Paul writes in this first chapter in the first letter to Timothy, “It’s a trustworthy statement, deserving full acceptance; Christ Jesus came into the world to save sinners, of whom I am foremost. And yet for this reason I found mercy.” And what was that mercy? That mercy was that “I would receive eternal life.”

And that’s why he says, “To the King, eternal, immortal, invisible, the only God, be honor and glory forever and ever. Amen.” Bursts into a doxology when he thinks about that final and eternal mercy. It is mercy that you are forgiven and justified. It is mercy that you are being sanctified. But the ultimate mercy is His mercy to glorify you. That’s why Psalm 138 verse 8 says, “His mercy endures” – how long? – “forever.” Our glorification is the final mercy.

And so, we live our whole lives like this. We live our whole lives, as it were, an island in a sea of apostasy, strengthened, secure, protected, useful, because we are built up in the faith, praying in the Spirit, obedient to God, and therefore in the circle where His love pours out blessing upon blessing; and we live in the light of His return and our eternal life, the final mercy. These are the core disciplines of Christian living: Bible study, prayer, obedience, and hope. To this we are called in this world.

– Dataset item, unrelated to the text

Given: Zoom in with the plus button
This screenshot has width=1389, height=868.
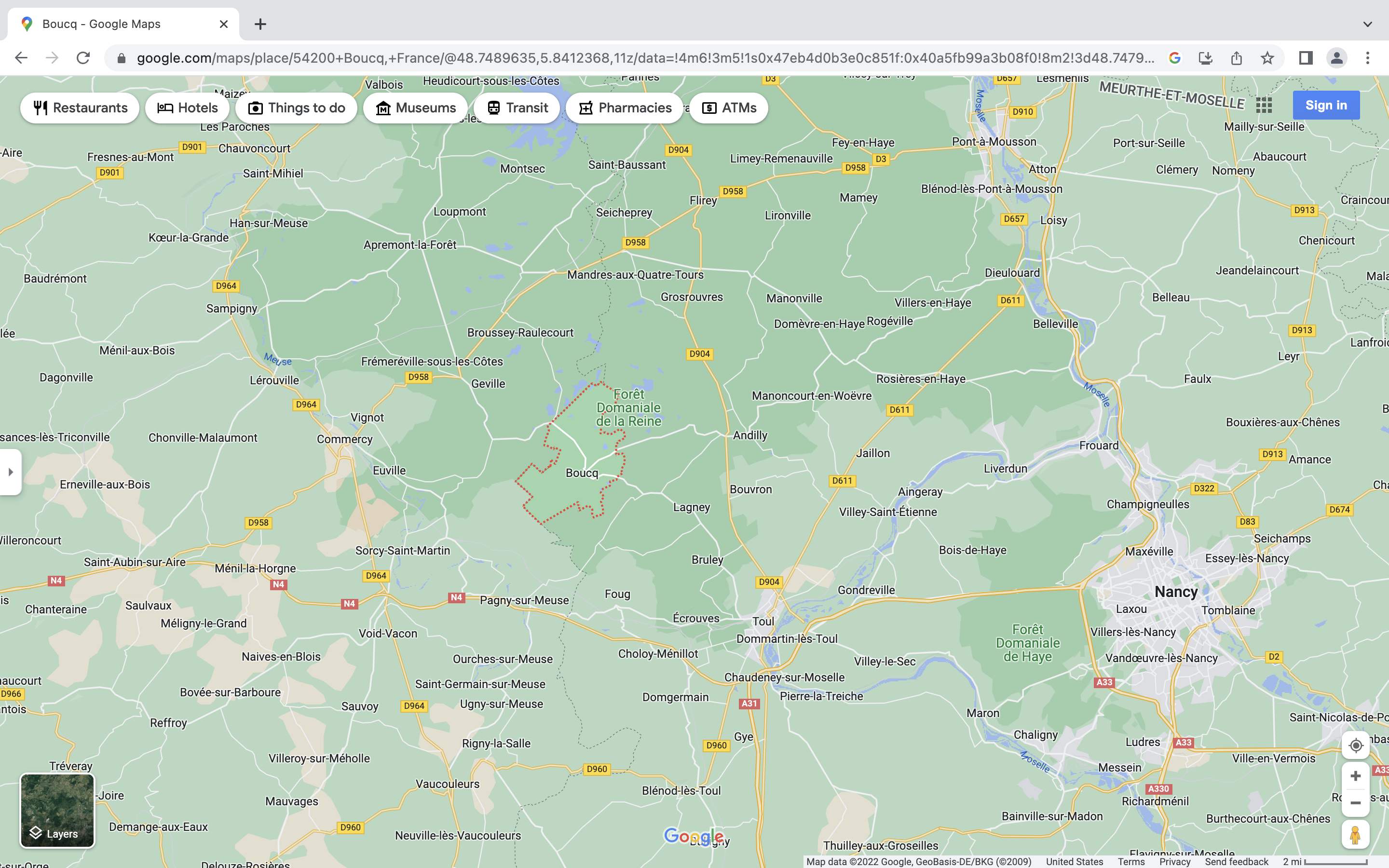Looking at the screenshot, I should pos(1356,776).
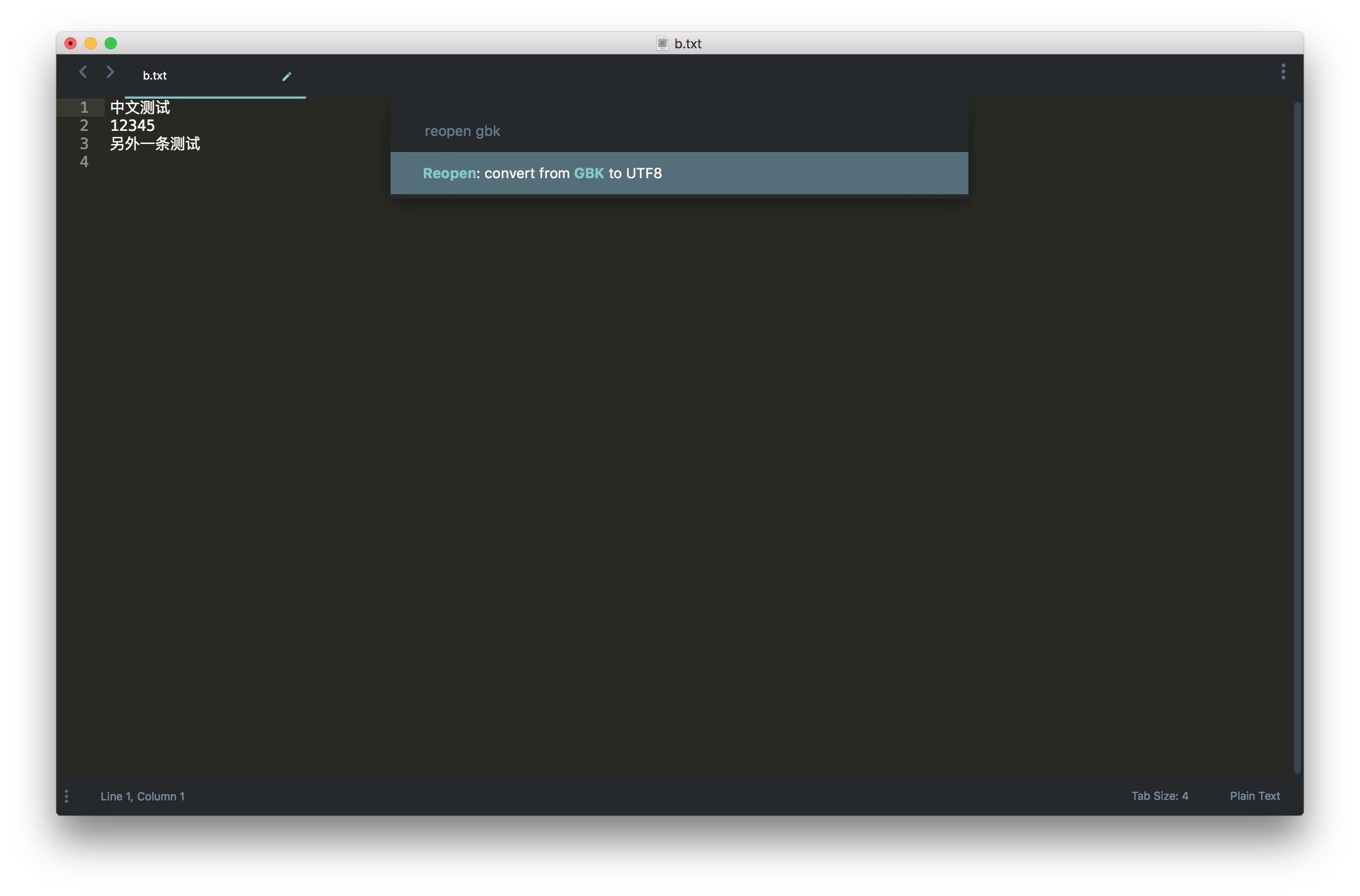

Well, we’ll have to wrap it up next time. The third point in my little outline, I’ll give it to you and tell you about it next week. Remember, remain, and reach out; have mercy on some who are doubting; and save others, snatching them out of the fire. In the midst of this apostasy we are, in a sense, an island in a sea of deception; but we can’t be isolated. And we’ll look at that next time, and then that glorious benediction.

Father, we thank You for our time this evening. It is just such a treat week in and week out to dig into Your Word. And it never ever disappoints, never. In fact, we always, always feel like we’ve just barely scratched the surface of its richness.

We thank You that You’ve given a path to us to follow. You’ve given us a survival system: Your Word, prayer, obedience, and hope. And all these things become the elements of our purification. The Word prunes and purges and purifies us. Prayer of necessity sanctifies us. As we live our whole lives conscious of Your presence, we are thereby living, as it were, in the Holy of Holies and aware of the slightest iniquity. As we pursue obedience, we are protected. And, oh, how important it is that we should love Your appearing. We should love the fact of Your eternal life, look forward to what is to come, and knowing as John said that, “Whoever has this hope purifies himself.”

So, Lord, this is what You require of us if we are not just to survive, but to triumph over all that goes wrong around us. Help us to be faithful to remain, to remain in the disciplines that You’ve laid out for us. And we thank You for what You will do in us and through us to Your glory, in Christ’s name, Amen.